Une coupe pour enfin croire en nous-mêmes
Pendant la campagne décevante de la Coupe du monde de football de 2018 en Russie, nous écrivions, le 26 juillet 2018, dans une chronique intitulée «Les Lions, l’image séduisante du Sénégal», que les performances sportives devraient nous permettre de nous libérer d’un certain mauvais caractère, le «Sénégal bashing». Nous avons cette manie ou cette tare à nous auto-flageller ! Ce n’est pas fermer les yeux sur ce qui ne va pas, mais il faudrait reconnaître qu’il nous arrive assez souvent de faire la fine bouche. 52 autres pays africains auraient véritablement aimé être à la place du Sénégal, alors que si on en juge par les infrastructures sportives, les investissements publics comme privés dans le domaine du sport, la taille de l’économie ou la démographie, le Sénégal n’aurait pas pu jouer les premiers rôles en Afrique».

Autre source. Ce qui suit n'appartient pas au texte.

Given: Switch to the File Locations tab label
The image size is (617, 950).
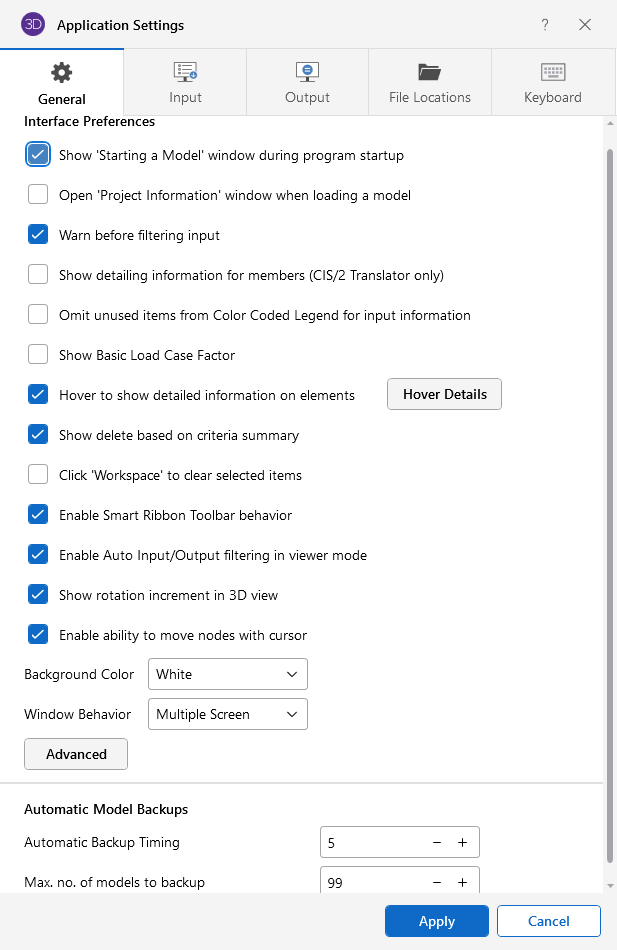Looking at the screenshot, I should (430, 97).
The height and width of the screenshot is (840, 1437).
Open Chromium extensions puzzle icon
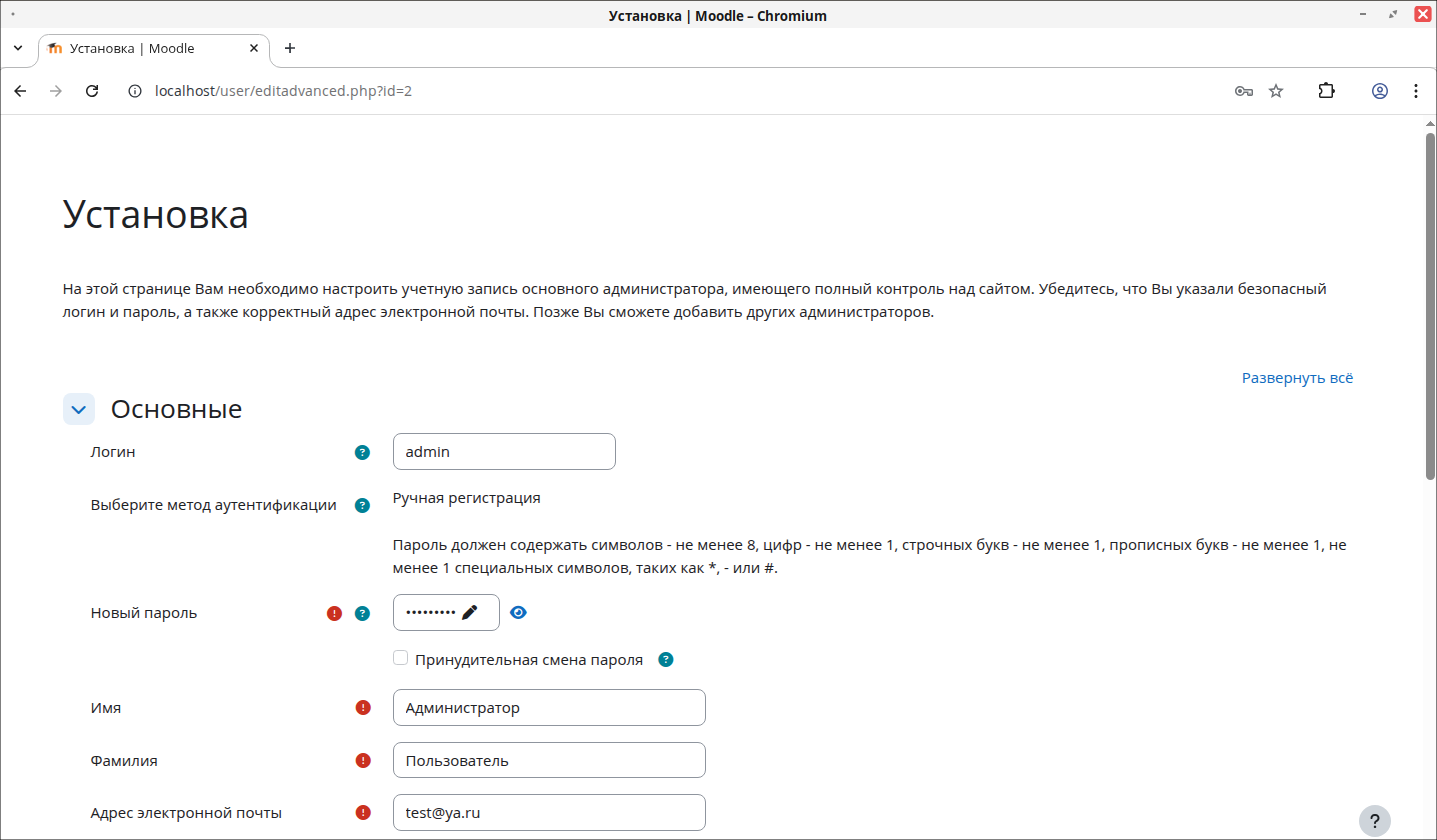pyautogui.click(x=1326, y=91)
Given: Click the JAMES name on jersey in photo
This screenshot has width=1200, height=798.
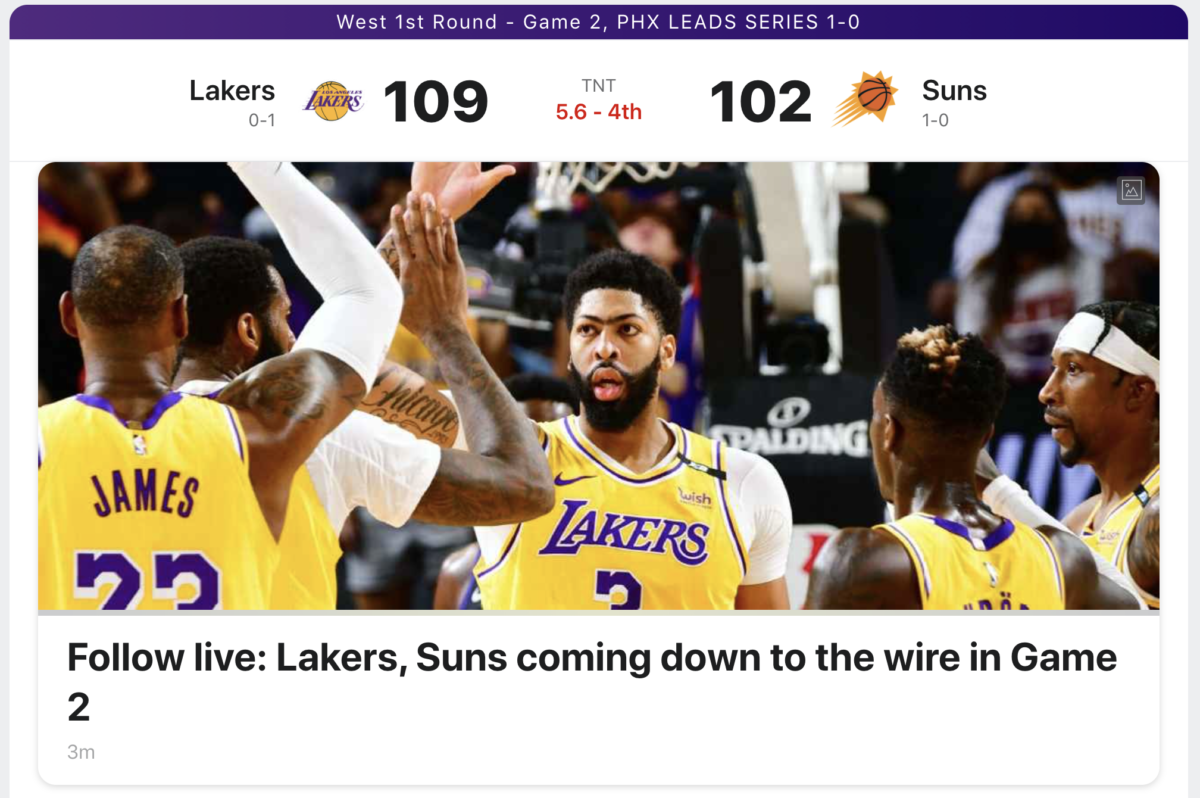Looking at the screenshot, I should click(146, 494).

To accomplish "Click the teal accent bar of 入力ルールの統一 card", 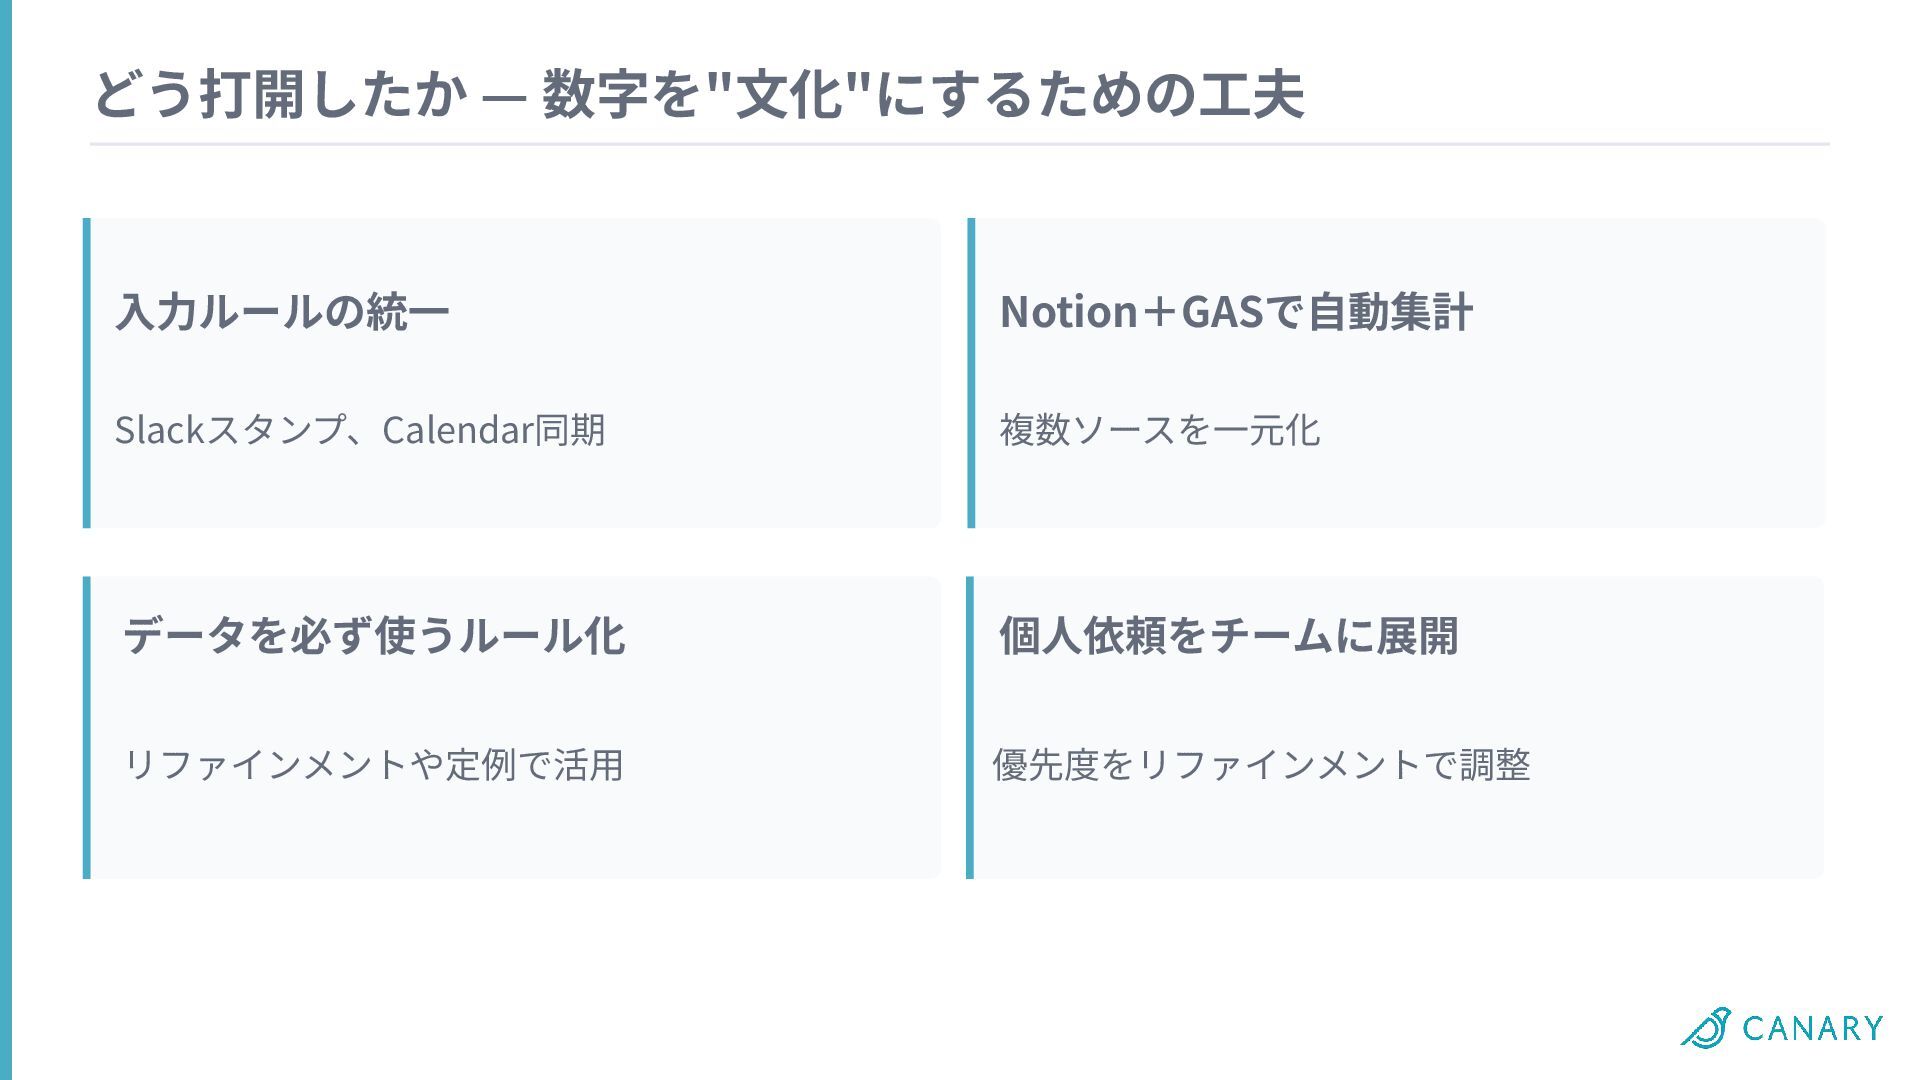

Aujourd’hui, force est de reconnaître que c’est au Sénégal où se fait le meilleur du continent. Tous les autres Africains envient les efforts prodigieux réalisés par le Sénégal, en si peu d’années, pour se doter d’infrastructures publiques (autoroutes, trains, aéroports, hôpitaux, stades, compagnies aériennes, production énergétique). Les succès en matière sécuritaire et de paix sociale et de stabilité politique continuent de faire la réputation du Sénégal. Nous autres sénégalais, sommes assez conscients de pouvoir faire mieux mais on ne taira pas l’émerveillement de nos amis africains qui nous demandent avec un brin d‘admiration : comment avez-vous pu réaliser tout cela sans pétrole ni gaz ? Il ne se trouve pas un Africain qui n’aimerait pas avoir un pied à terre dans ce pays ! Le Sénégal a sans doute besoin d’une liesse populaire, célébrant une grande victoire sportive, pour continuer de croire à son unité, à sa spécificité et à la communion populaire. C’est le lieu d’appeler à une meilleure démocratisation des conditions de déplacement des supporters de l’Equipe nationale. En effet, le sens de l’équité devrait faire qu’il ne doit plus être observé que le gros des supporters transportés, logés et nourris exclusivement aux frais du contribuable sénégalais provienne du fief politique ou des coteries politiques de tel ou tel autre responsable de l’Etat ou de la Fédération sénégalaise de football.